Por Tribuna do Ceará em Segurança Pública

14 de novembro de 2019 às 12:38

Há 5 meses

Primeira audiência de instrução do processo está marcada para o próximo dia 23 de março (FOTO: Divulgação/CGD)

Um coronel da Polícia Militar do Ceará (PMCE) virou alvo de uma acusação grave. Jaime de Paula Pessoa Neto e a namorada dele, Lorena Bezerra de Melo, são apontados como responsáveis por estuprar uma criança de 11 anos, que convivia com eles. Uma audiência de instrução do processo está marcada para o próximo dia 23 de março.

Em nota, a Polícia Militar do Ceará informou que o processo acerca do caso está sob responsabilidade da Controladoria Geral de Disciplina dos Órgãos de Segurança Pública e Sistema Penitenciário (CGD), que investiga o caso na esfera administrativa, por envolver um servidor público. No comunicado, a PM acrescenta ainda que o Coronel Jaime de Paula Pessoa Neto se encontra na reserva remunerada, portanto, não está exercendo funções na Instituição.

O caso está sendo investigado criminalmente pela Delegacia de Combate à Exploração da Criança e do Adolescente (Dececa), de acordo com informações divulgadas pelo jornal Diário do Nordeste. Segundo o veículo do Sistema Verdes Mares, os estupros teriam se iniciado quando a menina tinha 6 anos de idade. A criança só revelou os abusos à família depois de assistir a um vídeo na escola sobre o assunto.

Segundo o depoimento prestado pela criança há 6 meses, o casal praticava sexo na frente da menina e tocava a garota. Os atos obscenos também seriam acompanhados de filmes pornográficos exibidos na televisão. Além dos relatos da menina, a família percebeu tumores e manchas brancas nos órgãos genitais da criança.

A acusação destaca que o a garota era familiar de Lorena, a namorada do coronel. Segundo testemunhas, Jaime costumava presentear a menina e dar dinheiro para que a namorada comprasse outros produtos para a criança.

Exames realizados pela Perícia Forense do Ceará (Pefoce) no corpo da vítima não encontraram esperma e atestaram que a membrana himenal e o ânus da mesma estavam íntegros. Mesmo após os resultados, a Dececa indiciou Jaime Neto e Lorena de Melo em setembro deste ano.

Palavras da defesa

Em sua defesa, os réus negam a autoria dos crimes.

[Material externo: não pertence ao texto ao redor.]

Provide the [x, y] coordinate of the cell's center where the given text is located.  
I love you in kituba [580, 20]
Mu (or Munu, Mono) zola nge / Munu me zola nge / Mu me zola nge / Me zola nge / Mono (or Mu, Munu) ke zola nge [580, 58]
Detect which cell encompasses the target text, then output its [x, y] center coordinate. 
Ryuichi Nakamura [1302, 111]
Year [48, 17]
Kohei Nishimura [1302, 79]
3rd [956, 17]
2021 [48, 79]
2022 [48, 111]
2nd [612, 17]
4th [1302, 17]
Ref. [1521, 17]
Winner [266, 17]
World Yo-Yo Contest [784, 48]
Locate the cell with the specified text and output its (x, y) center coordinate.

Os advogados alegam que a mãe da vítima prestou depoimentos que trazem “versões incongruentes entre si e em clara contradição em relação àquelas aventadas pelas testemunhas”; enfatizam os resultados negativos de violência sexual demonstrados em laudos periciais; e pedem a rejeição da denúncia do MPCE, “já que inexiste lastro probatório mínimo a embasá-la” – o que não foi acatado.

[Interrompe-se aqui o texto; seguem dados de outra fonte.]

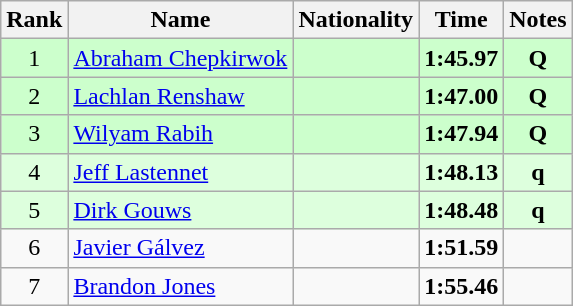
Javier Gálvez (180, 248)
Lachlan Renshaw (180, 96)
Notes (538, 20)
7 (34, 286)
1:48.13 (462, 172)
Dirk Gouws (180, 210)
4 (34, 172)
Jeff Lastennet (180, 172)
1:48.48 (462, 210)
6 (34, 248)
Abraham Chepkirwok (180, 58)
Rank (34, 20)
5 (34, 210)
Time (462, 20)
2 (34, 96)
Nationality (356, 20)
Name (180, 20)
1:45.97 (462, 58)
1:55.46 (462, 286)
3 (34, 134)
Brandon Jones (180, 286)
1:47.94 (462, 134)
1:51.59 (462, 248)
1:47.00 (462, 96)
1 (34, 58)
Wilyam Rabih (180, 134)
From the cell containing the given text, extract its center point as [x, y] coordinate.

Já os advogados Mateus Henrique Rodrigues Araújo e Wyllerson Matias Alves de Lima, defensores da universitária, também em resposta à acusação, garantem que “jamais houve qualquer tipo de conduta inadequada da requerente e da pessoa do oficial (…) muito menos qualquer odioso ato de abuso sexual”. Conforme a defesa, a criança “foi induzida pela mãe para inventar as malfadadas acusações”.

Investigação

Em nota, a Controladoria Geral de Disciplina dos Órgãos de Segurança Pública e Sistema Penitenciário (CGD) afirmou que determinou a instauração de investigação preliminar para a devida apuração do fato na seara administrativa e que esta já está em andamento. Segundo a CGD, as investigações possuem caráter reservado.